Files

tegwick a44b439cc7 Operator metrics, job inspection, and event views, Recovery, Governance reports, Extension catalog and semantic extension events

2026-05-06 21:48:40 +02:00

8.8 KiB

Raw Blame History

id, type, title, domain, repo, status, owner, topic_slug, planning_priority, planning_order, created, updated, state_hub_workstream_id

id	type	title	domain	repo	status	owner	topic_slug	planning_priority	planning_order	created	updated	state_hub_workstream_id
KONT-WP-0010	workplan	Observability Export And Enterprise Readiness	markitect	kontextual-engine	completed	codex	markitect	high	10	2026-05-05	2026-05-06	09d769a5-a3cf-4cdf-ae5e-b4ecf767f109

KONT-WP-0010: Observability Export And Enterprise Readiness

Purpose

Add the operational surfaces that make the engine inspectable, recoverable, portable, measurable, and ready for enterprise-oriented expansion: metrics, events, job inspection, recovery actions, governed export packages, governance inspection, extension hooks, backend abstraction readiness, quality signals, cost signals, and MVP compliance reporting.

Requirement Coverage

Primary: FR-200 to FR-207 and FR-220 to FR-225.

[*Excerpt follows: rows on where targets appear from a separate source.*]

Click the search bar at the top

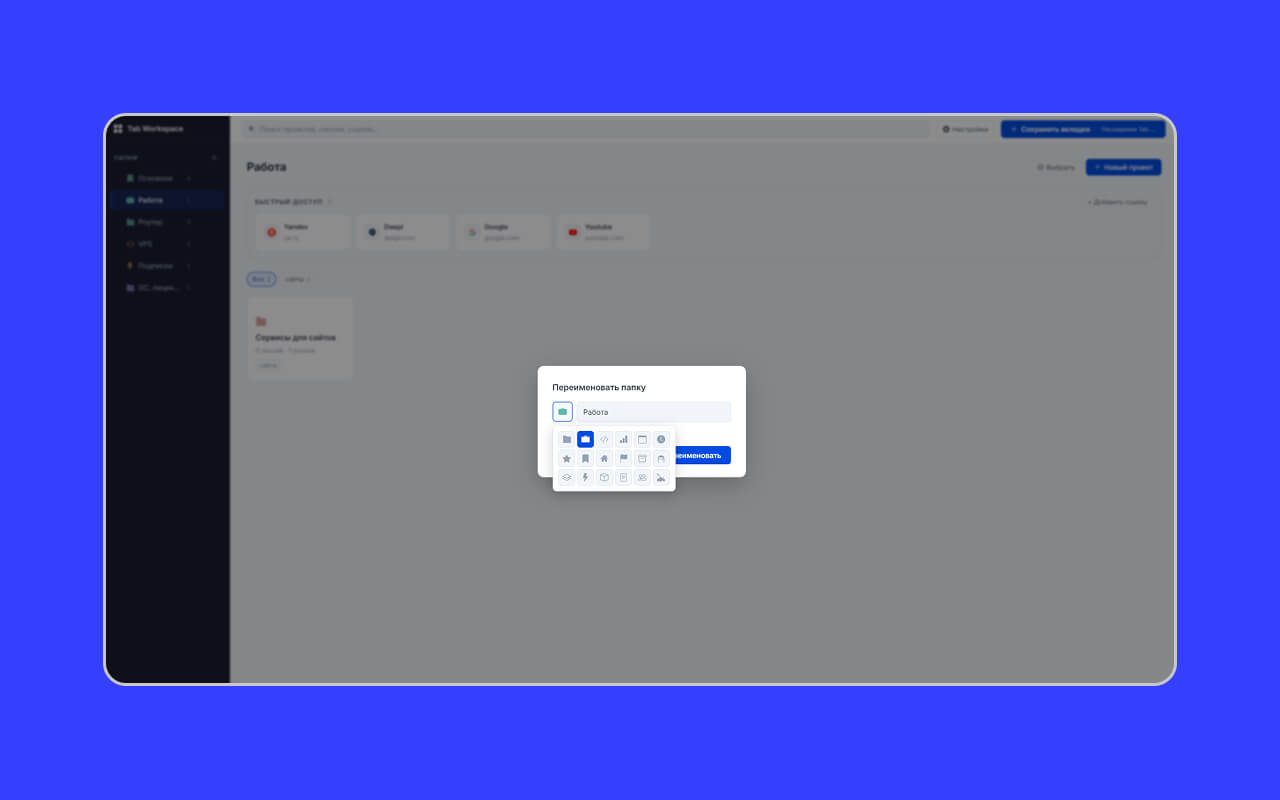(585, 129)
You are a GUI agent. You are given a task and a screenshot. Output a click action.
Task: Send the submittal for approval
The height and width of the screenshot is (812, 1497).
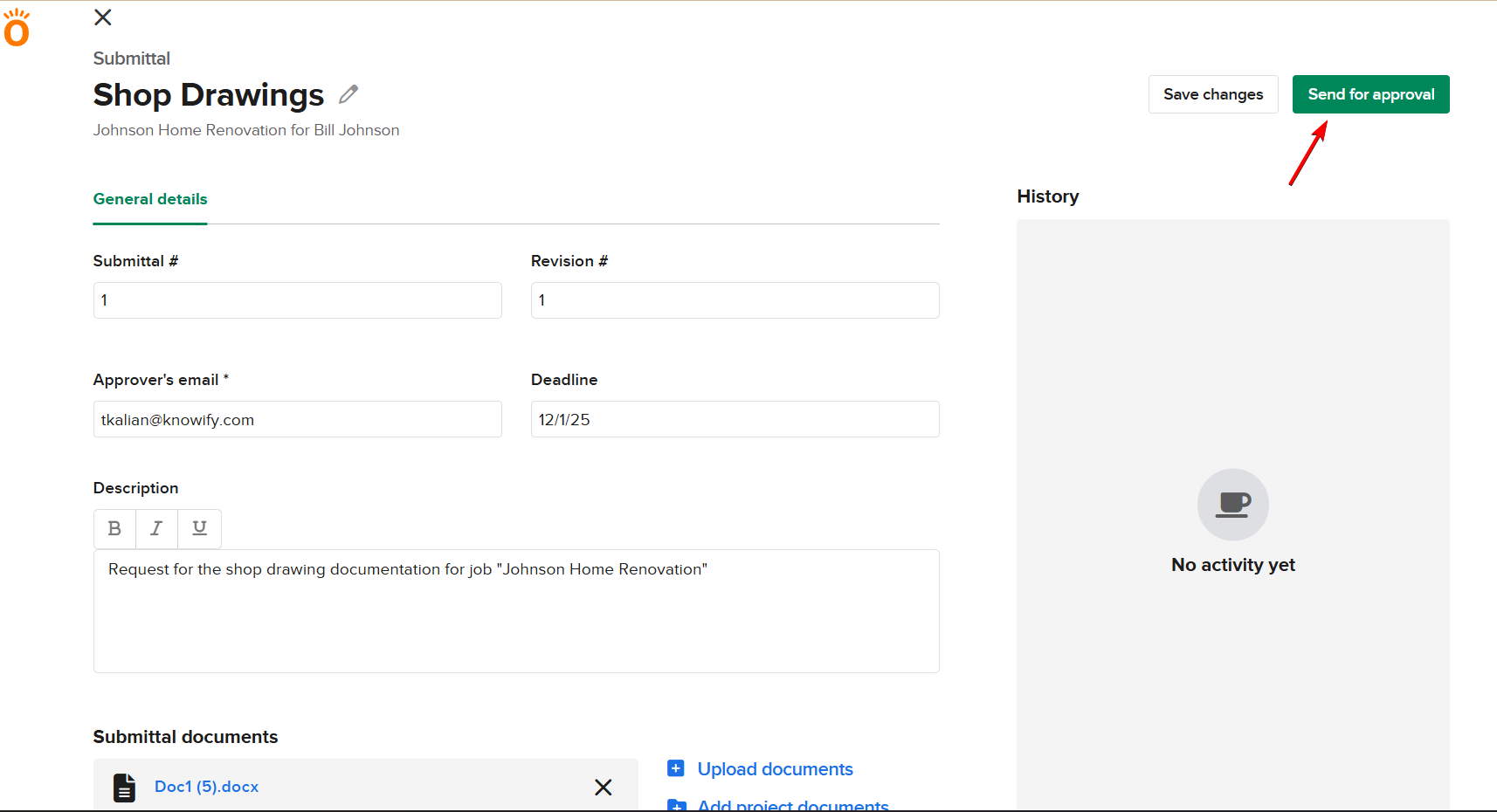1370,94
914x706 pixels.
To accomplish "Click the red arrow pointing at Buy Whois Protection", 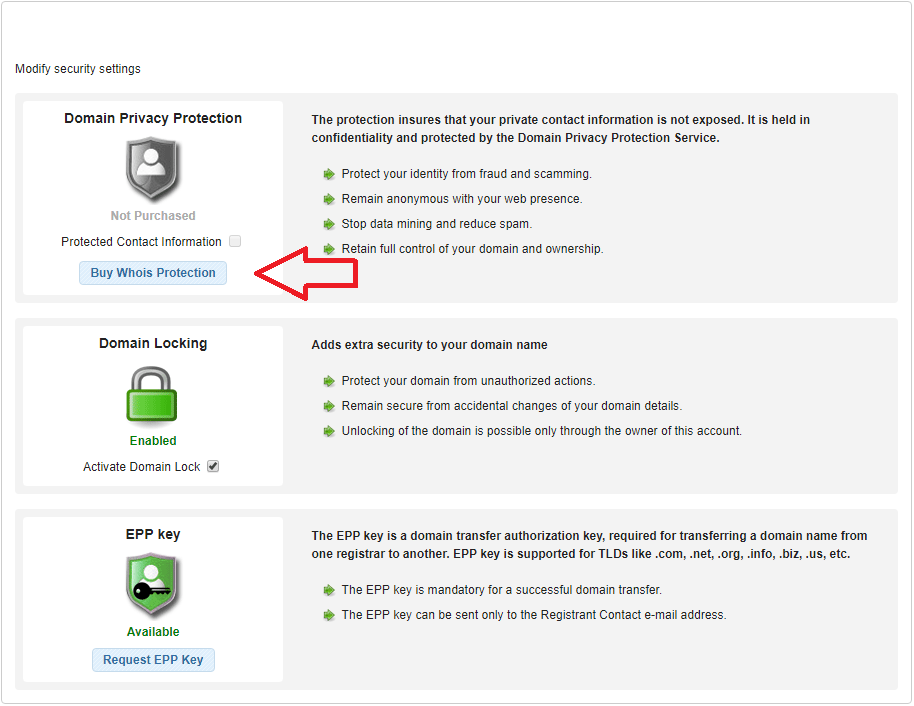I will click(306, 273).
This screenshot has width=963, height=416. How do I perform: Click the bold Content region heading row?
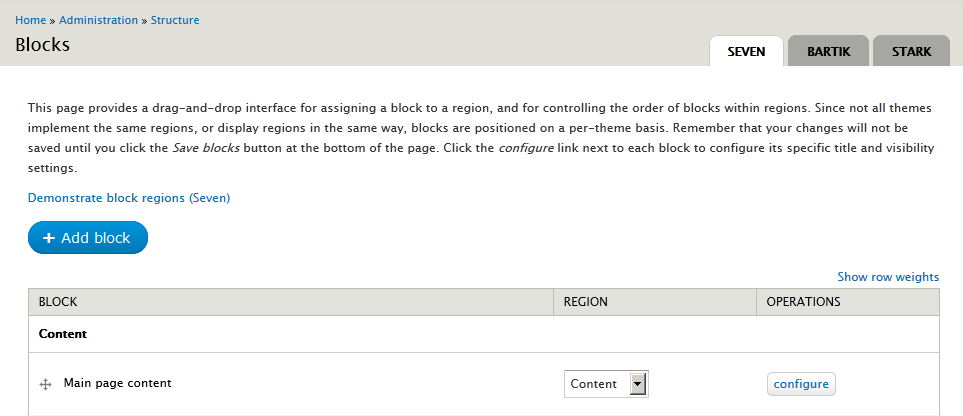click(484, 334)
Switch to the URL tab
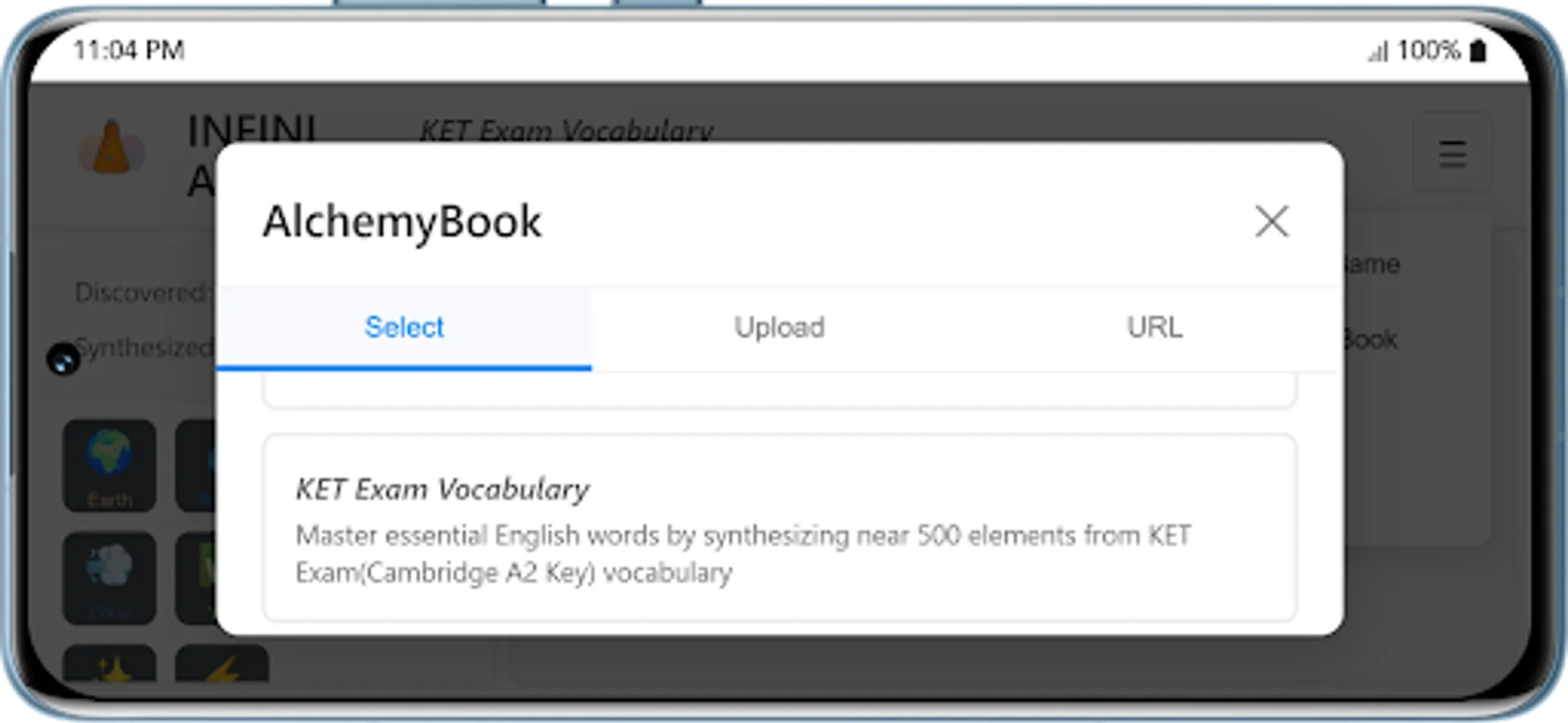This screenshot has width=1568, height=723. coord(1155,328)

Supporting: FR-183 to FR-188, FR-127 to FR-132, FR-070, FR-166 to FR-168, FR-240 to FR-245.

Architecture Constraint

Implement observability, export, events, webhooks, and recovery through the ports, services, audit model, and export package model described in docs/architecture-blueprint.md. Export and observability must preserve policy checks and must not require direct storage access.

markitect-tool Boundary Remark

Observability and export should surface Markitect adapter provenance, snapshot identity, selector references, context-package manifests, and operation provenance where markdown-backed assets depend on them. Export formats remain engine-owned and should include Markitect payloads as documented adapter sections, not as the whole portability model.

Implementation Status

Implemented as an operator/readiness layer on top of the existing runtime and repository contracts. The MVP surfaces include operational metrics, job inspection, event views, recovery actions, governed export packages, export validation, governance reports, extension/event catalogs, quality/cost signal recording, performance smoke summaries, and an MVP compliance report.

E10.1 - Expose operational metrics events and job inspection

id: KONT-WP-0010-T001
status: done
priority: high
state_hub_task_id: "ce6cfbc4-b171-4f03-a27b-c46abbde85a0"

Expose operational telemetry for ingestion, retrieval, indexing, transformations, workflow jobs, permissions, audit, exports, and service health.

Acceptance:

Operators can inspect current and historical job state.
Metrics include ingestion throughput, query latency, API latency, workflow completion, failure rate, queue age, and storage/index health.
Events use correlation IDs that line up with audit records.

Implemented:

ServiceRuntime.operational_metrics() summarizes asset, ingestion, retrieval, transformation, workflow, permission, queue, and readiness state.
inspect_jobs() exposes ingestion, transformation, and workflow jobs/runs by kind, status, and correlation ID.
operational_events() exposes audit-backed operational events with correlation IDs.

E10.2 - Implement administrative recovery actions

id: KONT-WP-0010-T002
status: done
priority: high
state_hub_task_id: "8f0ead65-79be-42e3-8ec8-43d146bb3934"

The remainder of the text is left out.